(Data items)
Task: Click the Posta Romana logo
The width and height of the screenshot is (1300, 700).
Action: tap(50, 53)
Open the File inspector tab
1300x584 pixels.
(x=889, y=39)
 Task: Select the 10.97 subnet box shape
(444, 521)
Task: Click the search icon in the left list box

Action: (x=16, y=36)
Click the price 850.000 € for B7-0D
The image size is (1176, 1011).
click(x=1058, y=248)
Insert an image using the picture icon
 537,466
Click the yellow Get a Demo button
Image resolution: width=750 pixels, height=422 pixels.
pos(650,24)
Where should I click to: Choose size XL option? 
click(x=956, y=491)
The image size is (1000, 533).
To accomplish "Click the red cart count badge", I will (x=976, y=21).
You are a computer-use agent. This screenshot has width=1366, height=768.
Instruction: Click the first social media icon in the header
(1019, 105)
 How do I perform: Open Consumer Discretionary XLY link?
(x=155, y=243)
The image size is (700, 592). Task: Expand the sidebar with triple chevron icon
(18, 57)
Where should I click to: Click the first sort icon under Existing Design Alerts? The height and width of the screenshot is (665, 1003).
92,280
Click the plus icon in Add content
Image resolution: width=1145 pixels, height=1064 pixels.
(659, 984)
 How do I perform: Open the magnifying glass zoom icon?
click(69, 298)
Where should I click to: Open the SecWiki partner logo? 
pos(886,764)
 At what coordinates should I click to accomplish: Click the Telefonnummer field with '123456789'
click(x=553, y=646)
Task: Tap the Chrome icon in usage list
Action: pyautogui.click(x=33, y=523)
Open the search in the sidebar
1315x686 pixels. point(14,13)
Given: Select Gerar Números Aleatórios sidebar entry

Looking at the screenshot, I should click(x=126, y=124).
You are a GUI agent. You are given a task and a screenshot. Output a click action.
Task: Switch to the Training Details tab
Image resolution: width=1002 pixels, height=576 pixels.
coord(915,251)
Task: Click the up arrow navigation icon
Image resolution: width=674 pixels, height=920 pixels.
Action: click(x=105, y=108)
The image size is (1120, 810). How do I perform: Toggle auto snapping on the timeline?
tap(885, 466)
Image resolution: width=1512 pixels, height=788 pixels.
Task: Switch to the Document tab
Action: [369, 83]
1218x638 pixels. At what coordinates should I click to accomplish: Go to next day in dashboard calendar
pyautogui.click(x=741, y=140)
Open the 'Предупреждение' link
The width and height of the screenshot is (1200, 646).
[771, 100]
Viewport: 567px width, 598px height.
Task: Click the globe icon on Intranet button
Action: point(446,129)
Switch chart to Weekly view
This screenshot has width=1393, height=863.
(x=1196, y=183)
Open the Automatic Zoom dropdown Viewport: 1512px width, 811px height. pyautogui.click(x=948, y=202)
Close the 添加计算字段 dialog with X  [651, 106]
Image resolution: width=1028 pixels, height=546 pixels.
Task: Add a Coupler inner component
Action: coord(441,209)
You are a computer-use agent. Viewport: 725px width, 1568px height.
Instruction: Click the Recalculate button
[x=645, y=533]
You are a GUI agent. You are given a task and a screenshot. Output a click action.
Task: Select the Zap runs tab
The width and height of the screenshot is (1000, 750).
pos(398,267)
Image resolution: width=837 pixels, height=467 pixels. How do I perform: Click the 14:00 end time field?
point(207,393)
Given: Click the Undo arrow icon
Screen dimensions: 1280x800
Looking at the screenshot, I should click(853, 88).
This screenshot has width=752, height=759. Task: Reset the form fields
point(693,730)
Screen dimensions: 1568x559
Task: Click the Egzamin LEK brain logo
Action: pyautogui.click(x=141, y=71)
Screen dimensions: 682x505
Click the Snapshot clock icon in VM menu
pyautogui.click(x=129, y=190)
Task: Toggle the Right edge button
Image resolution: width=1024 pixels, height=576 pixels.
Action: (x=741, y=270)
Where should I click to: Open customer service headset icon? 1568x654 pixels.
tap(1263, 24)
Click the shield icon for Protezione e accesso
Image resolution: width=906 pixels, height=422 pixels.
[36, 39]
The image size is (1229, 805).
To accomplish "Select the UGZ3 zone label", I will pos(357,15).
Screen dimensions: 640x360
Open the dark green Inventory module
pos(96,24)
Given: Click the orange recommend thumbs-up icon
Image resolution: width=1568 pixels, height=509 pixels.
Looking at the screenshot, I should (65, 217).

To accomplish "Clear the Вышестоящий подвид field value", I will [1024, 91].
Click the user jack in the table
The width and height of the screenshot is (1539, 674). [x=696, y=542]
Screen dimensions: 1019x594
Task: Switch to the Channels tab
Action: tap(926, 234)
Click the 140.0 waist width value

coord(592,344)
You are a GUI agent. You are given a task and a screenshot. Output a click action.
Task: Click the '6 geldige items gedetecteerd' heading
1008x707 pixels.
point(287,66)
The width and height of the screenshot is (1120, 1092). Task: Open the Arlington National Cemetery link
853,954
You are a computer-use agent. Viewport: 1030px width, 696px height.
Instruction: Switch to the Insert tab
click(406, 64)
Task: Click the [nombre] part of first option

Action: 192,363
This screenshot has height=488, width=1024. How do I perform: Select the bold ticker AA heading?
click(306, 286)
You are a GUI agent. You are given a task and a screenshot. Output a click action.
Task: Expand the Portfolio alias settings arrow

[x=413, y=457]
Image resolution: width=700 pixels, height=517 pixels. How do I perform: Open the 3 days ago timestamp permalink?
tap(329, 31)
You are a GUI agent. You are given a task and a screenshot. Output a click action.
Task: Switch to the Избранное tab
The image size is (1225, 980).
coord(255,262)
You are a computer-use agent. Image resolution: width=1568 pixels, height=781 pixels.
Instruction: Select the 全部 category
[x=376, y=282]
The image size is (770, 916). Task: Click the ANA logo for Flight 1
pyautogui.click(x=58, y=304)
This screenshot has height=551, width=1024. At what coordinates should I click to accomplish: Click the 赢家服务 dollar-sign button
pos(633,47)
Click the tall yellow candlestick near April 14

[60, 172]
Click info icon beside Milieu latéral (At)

**Prompt**
Only the lines containing the word "computer" should be returned from the data above.

**Exercise result**
You are a computer-use agent. This screenshot has width=1366, height=768.
You are a computer-use agent. Viewport: 725px width, 1568px height.
You are a computer-use agent. Viewport: 1030px width, 696px height.
You are a computer-use agent. Image resolution: width=1568 pixels, height=781 pixels.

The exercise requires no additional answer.